**TASK ITEM**:
Reproduce the line that holds "(966, 554). coord(388,306)" together with all the lines after it up to the end of the entries.

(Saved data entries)
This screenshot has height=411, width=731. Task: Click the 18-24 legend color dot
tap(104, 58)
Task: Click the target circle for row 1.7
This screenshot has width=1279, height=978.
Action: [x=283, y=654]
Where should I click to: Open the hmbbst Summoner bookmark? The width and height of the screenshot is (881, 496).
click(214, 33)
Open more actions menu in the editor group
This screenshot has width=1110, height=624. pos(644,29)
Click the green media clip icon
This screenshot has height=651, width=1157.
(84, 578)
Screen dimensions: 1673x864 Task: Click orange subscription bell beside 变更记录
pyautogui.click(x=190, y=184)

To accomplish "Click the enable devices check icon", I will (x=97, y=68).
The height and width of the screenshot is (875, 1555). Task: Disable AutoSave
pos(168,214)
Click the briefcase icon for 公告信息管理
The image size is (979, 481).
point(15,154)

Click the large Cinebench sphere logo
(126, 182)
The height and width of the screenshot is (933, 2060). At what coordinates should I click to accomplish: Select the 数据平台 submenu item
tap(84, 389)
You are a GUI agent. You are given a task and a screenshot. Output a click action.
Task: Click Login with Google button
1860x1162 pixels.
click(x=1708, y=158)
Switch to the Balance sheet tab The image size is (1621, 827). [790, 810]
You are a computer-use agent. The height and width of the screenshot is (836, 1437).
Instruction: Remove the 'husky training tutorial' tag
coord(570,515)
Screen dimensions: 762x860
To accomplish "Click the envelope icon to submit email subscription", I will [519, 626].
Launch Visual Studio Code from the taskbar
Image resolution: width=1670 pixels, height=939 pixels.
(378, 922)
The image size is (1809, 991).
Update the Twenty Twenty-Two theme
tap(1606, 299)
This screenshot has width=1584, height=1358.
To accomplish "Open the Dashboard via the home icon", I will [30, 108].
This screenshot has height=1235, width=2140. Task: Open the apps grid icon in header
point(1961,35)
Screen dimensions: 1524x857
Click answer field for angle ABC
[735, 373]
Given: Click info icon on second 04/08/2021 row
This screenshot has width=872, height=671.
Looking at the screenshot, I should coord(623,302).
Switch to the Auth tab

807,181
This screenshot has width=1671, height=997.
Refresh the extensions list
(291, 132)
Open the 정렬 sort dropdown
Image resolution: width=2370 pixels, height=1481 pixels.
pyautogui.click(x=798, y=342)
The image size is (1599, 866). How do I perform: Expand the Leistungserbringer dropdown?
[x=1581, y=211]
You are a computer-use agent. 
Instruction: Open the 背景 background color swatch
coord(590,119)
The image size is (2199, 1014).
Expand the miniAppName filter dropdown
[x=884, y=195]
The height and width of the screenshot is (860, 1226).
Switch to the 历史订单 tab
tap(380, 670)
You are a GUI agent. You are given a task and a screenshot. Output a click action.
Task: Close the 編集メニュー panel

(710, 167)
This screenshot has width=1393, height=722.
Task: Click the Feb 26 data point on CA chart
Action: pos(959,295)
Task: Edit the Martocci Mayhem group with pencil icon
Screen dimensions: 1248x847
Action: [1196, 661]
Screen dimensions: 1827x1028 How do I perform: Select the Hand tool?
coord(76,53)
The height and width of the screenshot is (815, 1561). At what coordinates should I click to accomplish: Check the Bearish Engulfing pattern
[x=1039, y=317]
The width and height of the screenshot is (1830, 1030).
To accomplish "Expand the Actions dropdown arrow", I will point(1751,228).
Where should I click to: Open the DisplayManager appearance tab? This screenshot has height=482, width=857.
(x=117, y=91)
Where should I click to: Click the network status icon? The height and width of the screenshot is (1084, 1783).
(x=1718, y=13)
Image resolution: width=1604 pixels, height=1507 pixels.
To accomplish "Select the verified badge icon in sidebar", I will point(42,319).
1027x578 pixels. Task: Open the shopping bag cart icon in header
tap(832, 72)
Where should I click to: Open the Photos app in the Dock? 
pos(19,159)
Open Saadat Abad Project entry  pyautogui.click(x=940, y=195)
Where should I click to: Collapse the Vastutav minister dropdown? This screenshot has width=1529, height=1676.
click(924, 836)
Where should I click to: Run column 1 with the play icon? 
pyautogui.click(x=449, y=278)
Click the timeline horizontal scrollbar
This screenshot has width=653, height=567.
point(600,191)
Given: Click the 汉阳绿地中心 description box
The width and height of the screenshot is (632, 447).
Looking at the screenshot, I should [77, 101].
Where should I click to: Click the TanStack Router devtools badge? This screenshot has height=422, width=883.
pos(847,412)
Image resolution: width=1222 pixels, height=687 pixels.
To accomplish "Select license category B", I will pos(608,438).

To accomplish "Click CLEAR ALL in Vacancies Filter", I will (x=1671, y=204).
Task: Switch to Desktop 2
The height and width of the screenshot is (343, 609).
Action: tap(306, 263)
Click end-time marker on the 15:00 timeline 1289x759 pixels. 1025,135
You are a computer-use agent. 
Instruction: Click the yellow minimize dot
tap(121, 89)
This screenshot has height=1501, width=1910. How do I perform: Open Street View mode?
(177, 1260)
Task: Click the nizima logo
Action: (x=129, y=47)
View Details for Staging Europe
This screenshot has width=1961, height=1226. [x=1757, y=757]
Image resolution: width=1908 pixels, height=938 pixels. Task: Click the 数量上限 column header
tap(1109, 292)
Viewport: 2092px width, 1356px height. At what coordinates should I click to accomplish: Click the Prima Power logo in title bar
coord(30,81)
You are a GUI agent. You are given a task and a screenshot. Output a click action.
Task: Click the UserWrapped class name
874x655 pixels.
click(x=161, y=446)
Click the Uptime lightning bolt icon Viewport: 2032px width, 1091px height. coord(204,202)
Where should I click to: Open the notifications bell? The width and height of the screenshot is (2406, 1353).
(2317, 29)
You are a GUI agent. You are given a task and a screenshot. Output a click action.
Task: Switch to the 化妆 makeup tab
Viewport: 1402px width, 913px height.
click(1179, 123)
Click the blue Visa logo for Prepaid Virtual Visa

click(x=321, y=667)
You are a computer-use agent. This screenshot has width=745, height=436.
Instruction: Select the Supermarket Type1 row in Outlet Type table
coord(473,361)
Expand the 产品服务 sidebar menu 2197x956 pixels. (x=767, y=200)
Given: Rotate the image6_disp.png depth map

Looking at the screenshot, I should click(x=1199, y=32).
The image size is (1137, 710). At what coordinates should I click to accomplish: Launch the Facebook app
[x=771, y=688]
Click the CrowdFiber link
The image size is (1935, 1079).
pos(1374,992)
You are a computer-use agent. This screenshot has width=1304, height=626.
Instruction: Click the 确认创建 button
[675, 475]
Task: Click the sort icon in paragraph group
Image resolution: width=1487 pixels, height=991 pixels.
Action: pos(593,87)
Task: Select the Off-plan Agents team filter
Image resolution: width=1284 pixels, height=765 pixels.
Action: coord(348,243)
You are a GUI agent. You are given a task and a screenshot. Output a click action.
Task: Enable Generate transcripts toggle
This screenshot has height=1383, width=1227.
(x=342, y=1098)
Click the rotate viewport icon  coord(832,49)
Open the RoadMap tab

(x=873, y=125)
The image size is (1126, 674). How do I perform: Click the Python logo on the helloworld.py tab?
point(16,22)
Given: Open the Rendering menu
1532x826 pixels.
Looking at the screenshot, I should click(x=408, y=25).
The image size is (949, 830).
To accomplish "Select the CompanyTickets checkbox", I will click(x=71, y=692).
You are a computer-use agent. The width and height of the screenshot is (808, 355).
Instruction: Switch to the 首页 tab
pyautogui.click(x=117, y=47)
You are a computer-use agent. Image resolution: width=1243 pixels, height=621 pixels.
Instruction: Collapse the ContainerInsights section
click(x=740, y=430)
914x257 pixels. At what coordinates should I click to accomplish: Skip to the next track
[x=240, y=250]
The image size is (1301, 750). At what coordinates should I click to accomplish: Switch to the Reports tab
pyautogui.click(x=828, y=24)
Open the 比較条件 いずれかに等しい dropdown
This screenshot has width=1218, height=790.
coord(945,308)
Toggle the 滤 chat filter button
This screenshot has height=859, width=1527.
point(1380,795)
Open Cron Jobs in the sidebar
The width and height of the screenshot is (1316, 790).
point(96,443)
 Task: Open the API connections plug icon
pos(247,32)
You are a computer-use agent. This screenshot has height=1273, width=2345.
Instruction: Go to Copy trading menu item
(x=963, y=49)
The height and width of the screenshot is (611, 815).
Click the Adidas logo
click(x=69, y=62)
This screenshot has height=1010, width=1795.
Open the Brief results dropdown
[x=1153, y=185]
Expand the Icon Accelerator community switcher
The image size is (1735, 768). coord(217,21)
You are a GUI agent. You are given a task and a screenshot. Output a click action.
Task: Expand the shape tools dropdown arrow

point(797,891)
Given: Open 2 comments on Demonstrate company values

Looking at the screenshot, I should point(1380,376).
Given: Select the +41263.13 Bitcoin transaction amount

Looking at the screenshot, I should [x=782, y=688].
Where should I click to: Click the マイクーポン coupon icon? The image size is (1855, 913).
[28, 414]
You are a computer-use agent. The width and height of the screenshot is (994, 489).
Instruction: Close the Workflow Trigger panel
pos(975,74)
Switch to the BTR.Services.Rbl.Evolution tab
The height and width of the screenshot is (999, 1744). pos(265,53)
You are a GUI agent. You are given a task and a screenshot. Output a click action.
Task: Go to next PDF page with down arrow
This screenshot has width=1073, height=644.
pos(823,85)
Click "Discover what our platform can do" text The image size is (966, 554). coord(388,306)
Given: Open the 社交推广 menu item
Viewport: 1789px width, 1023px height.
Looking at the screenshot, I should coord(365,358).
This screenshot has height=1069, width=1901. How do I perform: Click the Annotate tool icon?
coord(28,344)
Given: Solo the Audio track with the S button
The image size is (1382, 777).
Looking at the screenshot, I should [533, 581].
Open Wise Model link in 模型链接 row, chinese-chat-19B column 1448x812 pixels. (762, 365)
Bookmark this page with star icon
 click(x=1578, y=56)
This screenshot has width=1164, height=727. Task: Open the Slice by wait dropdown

**TASK SOLUTION**:
Click "Discover what our platform can do" text The image size is (966, 554). coord(388,306)
Given: Open the 社交推广 menu item
Viewport: 1789px width, 1023px height.
Looking at the screenshot, I should coord(365,358).
This screenshot has height=1069, width=1901. How do I perform: Click the Annotate tool icon?
coord(28,344)
Given: Solo the Audio track with the S button
The image size is (1382, 777).
Looking at the screenshot, I should [533, 581].
Open Wise Model link in 模型链接 row, chinese-chat-19B column 1448x812 pixels. (762, 365)
Bookmark this page with star icon
 click(x=1578, y=56)
This screenshot has width=1164, height=727. Task: Open the Slice by wait dropdown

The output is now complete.